#### Directions for this task
Using the listing below, copy exactly the lines from the one containing "Vsuz (68, 32)" to the one containing "Máte záujem o", both lines included, and no others.

#### Exercise materials

---------------

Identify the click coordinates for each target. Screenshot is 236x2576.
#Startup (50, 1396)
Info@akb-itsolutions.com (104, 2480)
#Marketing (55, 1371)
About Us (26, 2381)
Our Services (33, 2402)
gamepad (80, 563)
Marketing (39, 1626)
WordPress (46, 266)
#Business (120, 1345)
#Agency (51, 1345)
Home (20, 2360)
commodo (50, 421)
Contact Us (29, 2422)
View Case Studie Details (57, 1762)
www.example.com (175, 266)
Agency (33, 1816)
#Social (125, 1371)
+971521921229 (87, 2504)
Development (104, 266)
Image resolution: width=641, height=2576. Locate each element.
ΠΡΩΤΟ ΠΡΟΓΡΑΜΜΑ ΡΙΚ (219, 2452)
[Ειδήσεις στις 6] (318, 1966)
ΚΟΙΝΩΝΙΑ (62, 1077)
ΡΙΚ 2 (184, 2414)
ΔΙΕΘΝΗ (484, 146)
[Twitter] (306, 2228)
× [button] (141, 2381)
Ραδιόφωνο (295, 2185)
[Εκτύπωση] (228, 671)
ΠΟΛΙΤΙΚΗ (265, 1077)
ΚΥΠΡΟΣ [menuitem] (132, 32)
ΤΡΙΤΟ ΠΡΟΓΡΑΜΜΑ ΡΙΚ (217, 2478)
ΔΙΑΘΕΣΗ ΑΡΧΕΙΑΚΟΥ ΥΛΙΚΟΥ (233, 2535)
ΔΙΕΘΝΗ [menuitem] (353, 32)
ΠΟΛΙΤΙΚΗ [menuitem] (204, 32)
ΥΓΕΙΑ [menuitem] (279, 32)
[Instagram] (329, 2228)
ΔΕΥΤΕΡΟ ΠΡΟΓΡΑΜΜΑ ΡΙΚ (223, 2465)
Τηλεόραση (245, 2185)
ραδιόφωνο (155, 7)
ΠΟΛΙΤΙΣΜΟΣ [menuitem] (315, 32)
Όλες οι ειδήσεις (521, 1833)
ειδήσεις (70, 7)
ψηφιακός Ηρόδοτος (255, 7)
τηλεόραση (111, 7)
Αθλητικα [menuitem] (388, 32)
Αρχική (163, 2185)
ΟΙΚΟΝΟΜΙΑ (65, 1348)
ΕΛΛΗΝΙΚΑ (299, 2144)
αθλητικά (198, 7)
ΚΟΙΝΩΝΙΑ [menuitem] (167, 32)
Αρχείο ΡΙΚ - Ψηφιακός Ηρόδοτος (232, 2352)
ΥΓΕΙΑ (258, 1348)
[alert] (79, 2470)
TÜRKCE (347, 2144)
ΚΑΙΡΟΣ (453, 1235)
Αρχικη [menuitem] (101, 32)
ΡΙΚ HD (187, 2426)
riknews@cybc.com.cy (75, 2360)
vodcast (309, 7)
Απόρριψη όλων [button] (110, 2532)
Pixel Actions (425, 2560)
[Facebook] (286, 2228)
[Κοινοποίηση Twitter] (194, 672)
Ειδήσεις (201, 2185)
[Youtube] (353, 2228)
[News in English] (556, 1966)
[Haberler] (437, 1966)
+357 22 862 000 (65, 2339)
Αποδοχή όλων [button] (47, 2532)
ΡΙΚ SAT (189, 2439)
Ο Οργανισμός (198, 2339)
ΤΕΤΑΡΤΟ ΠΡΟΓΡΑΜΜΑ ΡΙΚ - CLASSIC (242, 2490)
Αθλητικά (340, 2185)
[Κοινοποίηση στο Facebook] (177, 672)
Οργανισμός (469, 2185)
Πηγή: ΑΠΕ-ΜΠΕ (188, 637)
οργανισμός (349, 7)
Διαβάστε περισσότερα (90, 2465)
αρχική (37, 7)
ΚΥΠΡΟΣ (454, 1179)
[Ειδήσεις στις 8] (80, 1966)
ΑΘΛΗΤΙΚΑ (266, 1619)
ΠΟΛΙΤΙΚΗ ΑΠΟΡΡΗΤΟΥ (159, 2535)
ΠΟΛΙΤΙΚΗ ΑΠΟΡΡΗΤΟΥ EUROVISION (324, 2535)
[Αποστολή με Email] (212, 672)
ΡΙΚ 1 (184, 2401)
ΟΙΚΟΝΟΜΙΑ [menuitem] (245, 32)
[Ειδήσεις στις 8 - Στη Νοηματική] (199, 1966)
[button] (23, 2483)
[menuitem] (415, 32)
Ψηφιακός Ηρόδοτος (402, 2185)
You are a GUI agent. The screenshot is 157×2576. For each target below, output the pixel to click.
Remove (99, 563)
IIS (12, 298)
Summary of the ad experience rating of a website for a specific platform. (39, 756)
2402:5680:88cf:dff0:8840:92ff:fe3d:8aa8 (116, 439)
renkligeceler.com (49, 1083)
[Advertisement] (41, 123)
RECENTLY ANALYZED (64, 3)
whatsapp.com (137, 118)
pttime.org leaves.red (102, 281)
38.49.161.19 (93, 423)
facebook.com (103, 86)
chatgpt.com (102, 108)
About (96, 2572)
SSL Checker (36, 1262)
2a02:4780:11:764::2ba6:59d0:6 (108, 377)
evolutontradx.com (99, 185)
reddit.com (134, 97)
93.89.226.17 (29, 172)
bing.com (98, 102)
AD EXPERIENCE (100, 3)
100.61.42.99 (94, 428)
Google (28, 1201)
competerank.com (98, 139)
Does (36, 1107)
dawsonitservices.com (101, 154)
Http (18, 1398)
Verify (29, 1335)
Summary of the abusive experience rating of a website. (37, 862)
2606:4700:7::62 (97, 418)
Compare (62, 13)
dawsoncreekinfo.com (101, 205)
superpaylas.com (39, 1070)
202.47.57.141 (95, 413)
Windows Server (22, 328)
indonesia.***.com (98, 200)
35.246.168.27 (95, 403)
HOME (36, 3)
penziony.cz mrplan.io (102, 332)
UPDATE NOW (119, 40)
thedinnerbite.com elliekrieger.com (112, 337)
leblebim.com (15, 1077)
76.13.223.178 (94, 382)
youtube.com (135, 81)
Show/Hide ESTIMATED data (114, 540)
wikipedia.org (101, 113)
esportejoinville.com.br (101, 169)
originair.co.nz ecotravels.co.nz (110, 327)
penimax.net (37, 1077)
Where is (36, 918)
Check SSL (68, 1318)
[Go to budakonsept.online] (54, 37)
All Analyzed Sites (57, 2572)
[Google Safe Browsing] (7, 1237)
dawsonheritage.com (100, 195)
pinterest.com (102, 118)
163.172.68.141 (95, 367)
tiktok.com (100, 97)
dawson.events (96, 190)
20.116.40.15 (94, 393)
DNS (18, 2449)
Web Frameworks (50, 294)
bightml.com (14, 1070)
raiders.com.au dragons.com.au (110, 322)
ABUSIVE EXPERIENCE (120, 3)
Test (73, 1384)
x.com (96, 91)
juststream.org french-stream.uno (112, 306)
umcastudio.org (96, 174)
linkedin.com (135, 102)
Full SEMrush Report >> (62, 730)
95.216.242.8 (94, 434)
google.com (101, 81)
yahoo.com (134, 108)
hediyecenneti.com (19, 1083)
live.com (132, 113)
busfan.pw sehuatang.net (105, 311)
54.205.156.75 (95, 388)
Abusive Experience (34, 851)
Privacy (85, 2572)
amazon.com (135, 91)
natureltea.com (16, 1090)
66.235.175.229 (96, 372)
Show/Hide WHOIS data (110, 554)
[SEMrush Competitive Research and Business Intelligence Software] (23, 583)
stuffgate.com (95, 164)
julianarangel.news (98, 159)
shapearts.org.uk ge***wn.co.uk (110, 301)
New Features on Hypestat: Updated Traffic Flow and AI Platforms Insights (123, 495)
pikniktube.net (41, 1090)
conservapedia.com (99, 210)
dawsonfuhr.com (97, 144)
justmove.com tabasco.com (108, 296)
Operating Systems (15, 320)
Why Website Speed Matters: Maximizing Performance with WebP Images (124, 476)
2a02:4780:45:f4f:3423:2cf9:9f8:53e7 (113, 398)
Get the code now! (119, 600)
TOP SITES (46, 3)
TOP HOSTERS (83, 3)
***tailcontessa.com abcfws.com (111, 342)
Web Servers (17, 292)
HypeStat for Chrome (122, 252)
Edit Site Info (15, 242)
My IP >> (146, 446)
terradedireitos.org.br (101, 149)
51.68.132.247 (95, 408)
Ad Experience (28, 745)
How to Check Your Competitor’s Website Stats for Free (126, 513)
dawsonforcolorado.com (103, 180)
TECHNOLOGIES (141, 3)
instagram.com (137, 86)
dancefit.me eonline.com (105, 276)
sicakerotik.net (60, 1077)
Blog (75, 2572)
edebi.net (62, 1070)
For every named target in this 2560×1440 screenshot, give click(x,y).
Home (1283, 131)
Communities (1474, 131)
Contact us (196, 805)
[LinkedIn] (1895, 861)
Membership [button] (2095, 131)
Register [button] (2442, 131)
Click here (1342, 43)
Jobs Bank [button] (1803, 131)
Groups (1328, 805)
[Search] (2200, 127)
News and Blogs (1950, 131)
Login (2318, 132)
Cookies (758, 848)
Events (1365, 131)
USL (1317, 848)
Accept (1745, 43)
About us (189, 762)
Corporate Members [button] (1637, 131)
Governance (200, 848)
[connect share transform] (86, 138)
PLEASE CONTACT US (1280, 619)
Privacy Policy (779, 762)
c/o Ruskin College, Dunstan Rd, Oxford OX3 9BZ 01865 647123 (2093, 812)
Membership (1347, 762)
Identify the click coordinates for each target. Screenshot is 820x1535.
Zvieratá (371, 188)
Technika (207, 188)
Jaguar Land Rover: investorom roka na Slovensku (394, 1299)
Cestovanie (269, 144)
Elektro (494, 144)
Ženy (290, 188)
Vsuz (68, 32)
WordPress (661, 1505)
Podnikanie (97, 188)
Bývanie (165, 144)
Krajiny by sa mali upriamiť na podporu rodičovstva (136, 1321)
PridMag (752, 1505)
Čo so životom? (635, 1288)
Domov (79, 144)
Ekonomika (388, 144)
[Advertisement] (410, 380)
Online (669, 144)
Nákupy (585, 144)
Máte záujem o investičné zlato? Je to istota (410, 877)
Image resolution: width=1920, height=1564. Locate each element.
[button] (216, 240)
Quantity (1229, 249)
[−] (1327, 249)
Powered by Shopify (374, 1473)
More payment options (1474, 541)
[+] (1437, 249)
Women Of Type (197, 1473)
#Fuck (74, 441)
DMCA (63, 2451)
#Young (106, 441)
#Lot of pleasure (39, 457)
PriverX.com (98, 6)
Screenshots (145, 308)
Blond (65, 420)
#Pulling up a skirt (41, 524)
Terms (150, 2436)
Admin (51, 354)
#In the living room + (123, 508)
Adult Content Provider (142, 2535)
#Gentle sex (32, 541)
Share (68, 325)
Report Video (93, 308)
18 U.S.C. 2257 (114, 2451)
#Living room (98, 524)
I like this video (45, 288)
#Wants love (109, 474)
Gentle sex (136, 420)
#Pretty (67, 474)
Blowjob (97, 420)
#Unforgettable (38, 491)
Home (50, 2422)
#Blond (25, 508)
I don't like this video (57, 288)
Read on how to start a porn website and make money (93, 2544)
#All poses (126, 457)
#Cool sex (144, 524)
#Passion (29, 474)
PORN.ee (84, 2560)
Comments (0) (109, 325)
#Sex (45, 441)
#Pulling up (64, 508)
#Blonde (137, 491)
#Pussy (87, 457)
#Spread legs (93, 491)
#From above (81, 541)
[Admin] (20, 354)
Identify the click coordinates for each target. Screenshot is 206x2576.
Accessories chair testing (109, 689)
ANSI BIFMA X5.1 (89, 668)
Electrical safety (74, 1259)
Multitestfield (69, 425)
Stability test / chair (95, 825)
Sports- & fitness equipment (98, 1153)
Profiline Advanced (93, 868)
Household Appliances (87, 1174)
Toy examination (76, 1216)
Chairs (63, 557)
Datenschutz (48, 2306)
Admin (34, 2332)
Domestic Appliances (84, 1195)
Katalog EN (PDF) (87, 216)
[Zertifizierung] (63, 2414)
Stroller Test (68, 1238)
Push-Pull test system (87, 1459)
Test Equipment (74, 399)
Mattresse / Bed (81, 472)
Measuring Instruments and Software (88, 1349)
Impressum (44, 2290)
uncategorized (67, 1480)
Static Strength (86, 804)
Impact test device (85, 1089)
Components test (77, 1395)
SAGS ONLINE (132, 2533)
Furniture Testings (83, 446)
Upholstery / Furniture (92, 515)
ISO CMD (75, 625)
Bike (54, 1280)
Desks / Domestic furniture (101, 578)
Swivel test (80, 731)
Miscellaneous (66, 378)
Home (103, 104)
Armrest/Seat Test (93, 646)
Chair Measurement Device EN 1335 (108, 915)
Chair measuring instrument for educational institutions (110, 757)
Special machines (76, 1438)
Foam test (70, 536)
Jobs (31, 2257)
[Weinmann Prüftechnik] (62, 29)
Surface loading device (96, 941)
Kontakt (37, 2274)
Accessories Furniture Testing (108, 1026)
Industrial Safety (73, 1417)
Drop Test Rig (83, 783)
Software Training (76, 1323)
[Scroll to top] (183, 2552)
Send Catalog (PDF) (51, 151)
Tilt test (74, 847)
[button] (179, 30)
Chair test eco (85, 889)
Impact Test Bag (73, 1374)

---------------

#### Answer for this exercise
Vsuz (68, 32)
WordPress (661, 1505)
Podnikanie (97, 188)
Bývanie (165, 144)
Krajiny by sa mali upriamiť na podporu rodičovstva (136, 1321)
PridMag (752, 1505)
Čo so životom? (635, 1288)
Domov (79, 144)
Ekonomika (388, 144)
[Advertisement] (410, 380)
Online (669, 144)
Nákupy (585, 144)
Máte záujem o investičné zlato? Je to istota (410, 877)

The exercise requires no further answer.